El futbol guatemalteco corre por las venas de los hermanos Calderón desde antes de que aprendieran a caminar. Raúl Calderón y César Calderón prácticamente nacieron con un balón bajo el brazo, herederos de una pasión que les transmitió su padre, Raúl Fernando Calderón, destacado exfutbolista guatemalteco que no solo marcó su camino en el deporte, sino también su formación como persona.
Desde pequeños, la vida de los hermanos Calderón giró alrededor de una cancha. Mientras otros niños jugaban por diversión, ellos crecieron respirando futbol, como parte natural de su rutina. Su padre fue mucho más que un guía: maestro, consejero y el primer entrenador que moldeó su carácter. Les enseñó que antes de sobresalir en una cancha, debían hacerlo en la vida diaria, con disciplina, humildad y trabajo constante.

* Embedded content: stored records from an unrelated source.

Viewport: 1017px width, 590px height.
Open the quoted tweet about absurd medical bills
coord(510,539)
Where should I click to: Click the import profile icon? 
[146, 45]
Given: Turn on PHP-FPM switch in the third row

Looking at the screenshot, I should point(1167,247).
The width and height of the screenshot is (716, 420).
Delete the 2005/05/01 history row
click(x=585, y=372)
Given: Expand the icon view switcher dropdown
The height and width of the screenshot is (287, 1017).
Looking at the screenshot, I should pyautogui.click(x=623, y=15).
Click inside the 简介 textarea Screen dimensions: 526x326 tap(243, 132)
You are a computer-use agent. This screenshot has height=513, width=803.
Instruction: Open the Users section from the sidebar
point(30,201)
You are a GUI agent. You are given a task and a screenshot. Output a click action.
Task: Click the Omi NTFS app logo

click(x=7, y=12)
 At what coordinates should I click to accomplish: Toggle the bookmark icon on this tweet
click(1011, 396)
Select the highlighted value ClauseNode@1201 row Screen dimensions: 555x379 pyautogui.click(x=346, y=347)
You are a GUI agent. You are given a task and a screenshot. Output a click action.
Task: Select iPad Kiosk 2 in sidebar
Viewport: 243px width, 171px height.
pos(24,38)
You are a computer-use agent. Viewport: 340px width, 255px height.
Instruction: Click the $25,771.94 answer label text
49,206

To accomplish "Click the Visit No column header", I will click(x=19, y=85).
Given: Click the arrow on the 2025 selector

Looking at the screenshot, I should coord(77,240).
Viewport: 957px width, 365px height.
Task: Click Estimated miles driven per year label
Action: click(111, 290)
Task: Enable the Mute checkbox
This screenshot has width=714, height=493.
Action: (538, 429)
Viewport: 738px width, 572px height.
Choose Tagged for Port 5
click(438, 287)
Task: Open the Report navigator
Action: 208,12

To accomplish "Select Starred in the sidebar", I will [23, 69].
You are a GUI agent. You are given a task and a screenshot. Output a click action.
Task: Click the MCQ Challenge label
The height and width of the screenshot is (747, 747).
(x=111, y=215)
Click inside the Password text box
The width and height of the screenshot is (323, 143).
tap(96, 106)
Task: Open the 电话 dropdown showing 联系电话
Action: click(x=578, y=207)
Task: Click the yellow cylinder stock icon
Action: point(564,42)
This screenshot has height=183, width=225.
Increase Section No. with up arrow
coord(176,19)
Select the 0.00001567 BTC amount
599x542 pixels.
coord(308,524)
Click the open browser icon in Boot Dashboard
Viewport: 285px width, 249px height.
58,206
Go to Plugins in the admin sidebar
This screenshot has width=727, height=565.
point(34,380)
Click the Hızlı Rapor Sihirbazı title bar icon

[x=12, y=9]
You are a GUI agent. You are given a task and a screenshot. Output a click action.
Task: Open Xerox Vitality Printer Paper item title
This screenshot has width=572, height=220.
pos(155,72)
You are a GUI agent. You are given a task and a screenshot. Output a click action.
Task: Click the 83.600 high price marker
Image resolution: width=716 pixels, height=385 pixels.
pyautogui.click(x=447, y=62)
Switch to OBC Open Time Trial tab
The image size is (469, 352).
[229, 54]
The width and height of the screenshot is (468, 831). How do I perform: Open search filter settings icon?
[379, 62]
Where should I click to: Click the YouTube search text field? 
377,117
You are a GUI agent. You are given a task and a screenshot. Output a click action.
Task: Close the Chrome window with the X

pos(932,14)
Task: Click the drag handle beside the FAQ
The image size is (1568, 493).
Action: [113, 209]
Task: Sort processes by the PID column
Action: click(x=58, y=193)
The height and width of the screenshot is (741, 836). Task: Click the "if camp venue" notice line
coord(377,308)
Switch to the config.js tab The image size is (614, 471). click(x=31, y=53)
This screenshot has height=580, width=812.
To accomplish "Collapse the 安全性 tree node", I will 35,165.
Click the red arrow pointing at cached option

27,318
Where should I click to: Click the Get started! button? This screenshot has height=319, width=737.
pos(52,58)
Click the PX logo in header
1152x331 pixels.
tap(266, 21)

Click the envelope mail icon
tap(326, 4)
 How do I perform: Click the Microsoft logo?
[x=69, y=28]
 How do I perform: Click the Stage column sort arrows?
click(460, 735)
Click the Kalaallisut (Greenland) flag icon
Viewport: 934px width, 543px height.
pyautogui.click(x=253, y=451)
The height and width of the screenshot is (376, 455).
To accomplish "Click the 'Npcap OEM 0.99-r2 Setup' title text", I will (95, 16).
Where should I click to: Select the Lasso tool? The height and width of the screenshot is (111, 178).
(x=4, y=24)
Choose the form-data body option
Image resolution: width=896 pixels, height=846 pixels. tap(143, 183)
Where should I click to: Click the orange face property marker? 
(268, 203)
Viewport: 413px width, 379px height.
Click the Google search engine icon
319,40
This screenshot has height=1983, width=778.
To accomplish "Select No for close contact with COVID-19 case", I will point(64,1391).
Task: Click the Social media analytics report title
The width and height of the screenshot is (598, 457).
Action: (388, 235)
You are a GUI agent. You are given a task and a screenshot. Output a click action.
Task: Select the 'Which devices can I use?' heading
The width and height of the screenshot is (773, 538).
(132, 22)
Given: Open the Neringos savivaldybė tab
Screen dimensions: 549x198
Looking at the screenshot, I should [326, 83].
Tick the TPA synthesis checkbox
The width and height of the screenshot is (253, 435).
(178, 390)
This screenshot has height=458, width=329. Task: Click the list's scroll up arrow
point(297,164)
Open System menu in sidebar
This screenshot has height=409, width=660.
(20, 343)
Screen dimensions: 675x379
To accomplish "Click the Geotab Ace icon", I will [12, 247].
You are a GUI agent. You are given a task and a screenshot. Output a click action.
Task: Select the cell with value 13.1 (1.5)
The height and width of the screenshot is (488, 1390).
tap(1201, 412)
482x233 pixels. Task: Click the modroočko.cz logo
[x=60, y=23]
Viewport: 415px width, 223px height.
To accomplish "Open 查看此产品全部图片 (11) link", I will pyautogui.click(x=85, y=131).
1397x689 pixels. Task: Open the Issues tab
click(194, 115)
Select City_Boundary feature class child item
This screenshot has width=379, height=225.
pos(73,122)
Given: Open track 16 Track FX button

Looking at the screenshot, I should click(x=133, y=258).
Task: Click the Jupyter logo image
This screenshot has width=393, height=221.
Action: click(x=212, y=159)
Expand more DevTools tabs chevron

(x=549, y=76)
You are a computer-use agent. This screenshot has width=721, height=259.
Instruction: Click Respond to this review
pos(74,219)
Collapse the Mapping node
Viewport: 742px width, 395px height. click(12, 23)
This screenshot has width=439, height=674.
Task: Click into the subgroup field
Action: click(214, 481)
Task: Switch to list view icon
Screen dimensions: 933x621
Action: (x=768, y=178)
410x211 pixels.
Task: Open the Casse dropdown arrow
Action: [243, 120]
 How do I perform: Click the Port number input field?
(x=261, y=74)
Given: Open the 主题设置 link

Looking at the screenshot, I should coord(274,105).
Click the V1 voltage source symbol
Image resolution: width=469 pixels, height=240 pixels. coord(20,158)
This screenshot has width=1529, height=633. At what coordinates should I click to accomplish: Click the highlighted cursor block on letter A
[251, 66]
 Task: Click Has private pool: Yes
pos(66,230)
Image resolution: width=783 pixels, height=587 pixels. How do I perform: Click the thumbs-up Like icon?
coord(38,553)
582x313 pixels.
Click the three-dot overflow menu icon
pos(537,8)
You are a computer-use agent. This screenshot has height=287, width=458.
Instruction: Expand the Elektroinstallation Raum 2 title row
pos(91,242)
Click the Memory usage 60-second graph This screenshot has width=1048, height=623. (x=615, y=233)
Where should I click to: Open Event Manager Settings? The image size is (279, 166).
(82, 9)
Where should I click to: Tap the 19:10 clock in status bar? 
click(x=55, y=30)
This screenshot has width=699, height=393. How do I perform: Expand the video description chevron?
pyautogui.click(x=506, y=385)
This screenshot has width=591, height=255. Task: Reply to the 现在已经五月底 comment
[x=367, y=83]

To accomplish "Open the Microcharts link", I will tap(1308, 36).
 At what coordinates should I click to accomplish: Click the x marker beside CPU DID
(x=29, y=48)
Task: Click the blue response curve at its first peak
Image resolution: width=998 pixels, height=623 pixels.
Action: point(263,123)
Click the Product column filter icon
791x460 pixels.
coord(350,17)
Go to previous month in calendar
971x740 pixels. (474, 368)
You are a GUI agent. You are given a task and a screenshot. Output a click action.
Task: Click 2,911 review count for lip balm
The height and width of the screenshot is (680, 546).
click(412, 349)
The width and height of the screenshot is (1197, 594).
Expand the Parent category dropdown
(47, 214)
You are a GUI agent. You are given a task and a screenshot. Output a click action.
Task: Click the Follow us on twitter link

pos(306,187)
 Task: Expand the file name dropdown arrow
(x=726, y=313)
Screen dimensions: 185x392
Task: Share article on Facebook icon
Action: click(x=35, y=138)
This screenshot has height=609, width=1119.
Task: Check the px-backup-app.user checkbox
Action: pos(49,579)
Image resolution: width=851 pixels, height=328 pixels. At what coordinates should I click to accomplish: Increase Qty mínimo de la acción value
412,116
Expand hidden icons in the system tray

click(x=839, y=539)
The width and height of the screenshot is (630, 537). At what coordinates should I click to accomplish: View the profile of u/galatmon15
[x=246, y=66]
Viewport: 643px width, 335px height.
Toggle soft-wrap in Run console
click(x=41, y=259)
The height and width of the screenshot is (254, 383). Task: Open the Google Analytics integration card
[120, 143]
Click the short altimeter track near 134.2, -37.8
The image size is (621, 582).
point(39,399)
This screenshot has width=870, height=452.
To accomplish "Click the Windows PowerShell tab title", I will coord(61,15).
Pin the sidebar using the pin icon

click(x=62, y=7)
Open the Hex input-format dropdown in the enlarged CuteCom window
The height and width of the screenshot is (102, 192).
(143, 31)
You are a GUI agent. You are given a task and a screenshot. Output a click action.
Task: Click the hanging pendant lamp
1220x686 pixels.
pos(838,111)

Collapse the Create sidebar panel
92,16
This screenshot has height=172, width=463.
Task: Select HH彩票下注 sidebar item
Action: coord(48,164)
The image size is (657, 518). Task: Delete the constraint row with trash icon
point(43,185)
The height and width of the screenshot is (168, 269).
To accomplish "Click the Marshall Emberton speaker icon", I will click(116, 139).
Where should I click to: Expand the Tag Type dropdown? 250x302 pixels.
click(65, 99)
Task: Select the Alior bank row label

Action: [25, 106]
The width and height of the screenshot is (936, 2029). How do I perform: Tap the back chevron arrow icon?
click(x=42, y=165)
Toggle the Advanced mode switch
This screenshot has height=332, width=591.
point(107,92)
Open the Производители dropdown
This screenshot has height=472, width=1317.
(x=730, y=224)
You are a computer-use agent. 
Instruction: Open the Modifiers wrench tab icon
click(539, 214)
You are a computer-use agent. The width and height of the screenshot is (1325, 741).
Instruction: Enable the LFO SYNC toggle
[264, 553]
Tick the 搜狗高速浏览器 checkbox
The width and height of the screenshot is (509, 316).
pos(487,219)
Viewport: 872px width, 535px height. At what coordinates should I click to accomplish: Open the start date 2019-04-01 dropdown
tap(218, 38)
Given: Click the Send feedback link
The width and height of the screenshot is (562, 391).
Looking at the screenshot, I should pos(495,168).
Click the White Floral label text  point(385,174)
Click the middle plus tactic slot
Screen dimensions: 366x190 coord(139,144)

El destino quiso que sus primeros pasos importantes los dieran juntos en Aurora FC, bajo la dirección de ese mismo padre que los vio crecer soñando despiertos. Compartieron camerino, entrenamientos, viajes y largas charlas de regreso a casa. Fueron años que fortalecieron una hermandad inquebrantable y dejaron recuerdos imborrables.
“Fue una de las etapas más lindas de nuestras carreras. Viajábamos juntos, entrenábamos juntos y crecimos mucho como hermanos. Después, cada uno tomó su rumbo, pero seguimos unidos. Siempre hablamos y estamos pendientes del otro”, refiere César Calderón, hoy de 31 años.